Abstract:
In today’s fast-paced world, stress and emotional disturbances significantly impact mental well
being. Music has long been recognized as a powerful stress reliever, but its effectiveness depends
on aligning with the listener’s current mood. Existing affect-based music recommendation systems
are limited, primarily identifying only four emotions and lacking real-time personalization. To
address this gap, TUNE MOODS introduces a framework for emotion-driven music playlist
generation that detects a broader range of seven emotions Anger, Disgust, Fear, Happiness,
Sadness, Surprise, and Neutral providing more precise and personalized music recommendations.
Additionally, it suggests engaging activities such as games, videos, exercises, and inspirational
quotes to help users transition to a positive emotional state.

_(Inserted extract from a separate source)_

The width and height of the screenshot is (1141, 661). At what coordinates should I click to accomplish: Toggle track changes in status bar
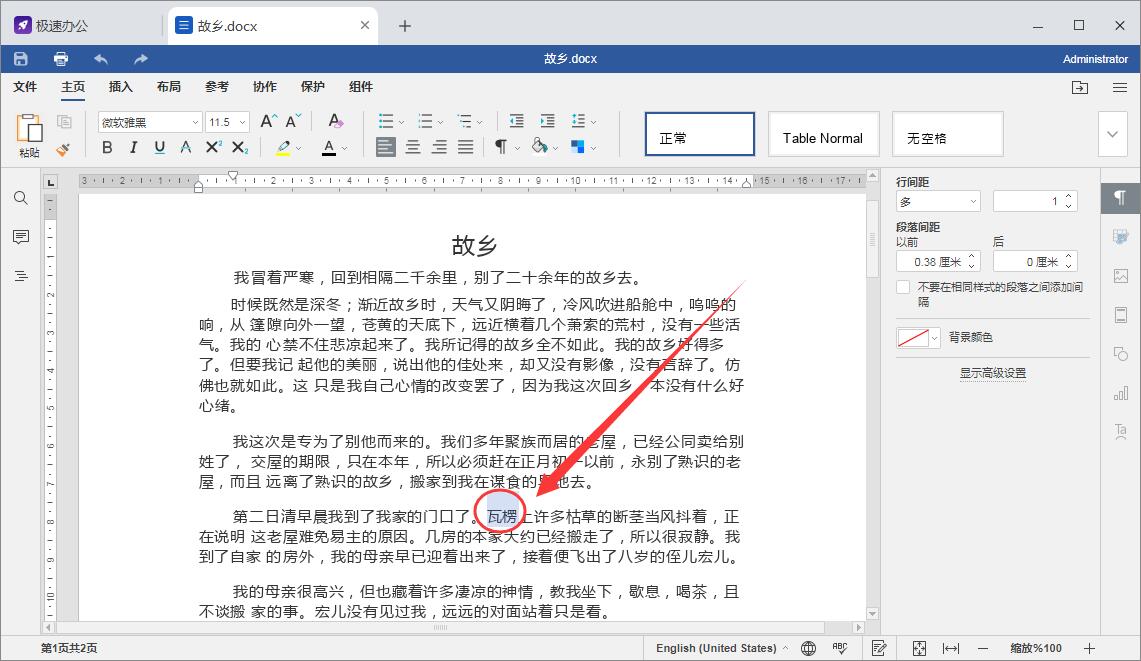pos(880,648)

At the core of TUNE MOODS is a Convolutional Neural Network (CNN) trained for facial
expression recognition using a webcam. The model architecture consists of convolutional layers
for feature extraction, pooling layers for dimensionality reduction, and fully connected layers for
classification. The FER-2013 dataset was used for training and validation, enabling real-time
emotion recognition, which is then mapped to a curated music playlist. Furthermore, the system
employs a structured mood transition strategy, guiding users from negative emotions to positive
ones through music and interactive activities.

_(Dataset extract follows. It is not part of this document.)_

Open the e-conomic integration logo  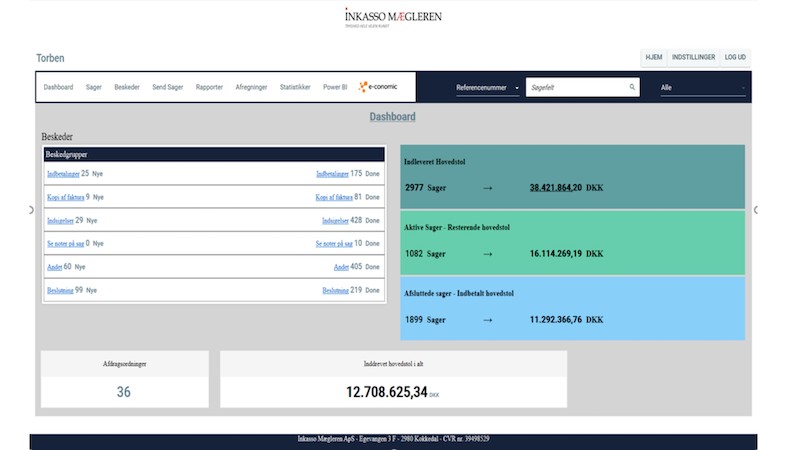(378, 87)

Performance evaluation showed that the CNN model achieved a Training Accuracy of 77.73%,
Validation Accuracy of 66.44%, and an F1 Score of 66%, demonstrating strong emotion
classification capabilities. A confusion matrix confirmed its ability to distinguish emotions with
high precision. User engagement metrics and feedback further validated that personalized music
recommendations and suggested activities effectively aid in emotional regulation. These results
establish TUNE MOODS as an innovative and holistic approach to integrating emotion
recognition and music therapy for improved mental well-being.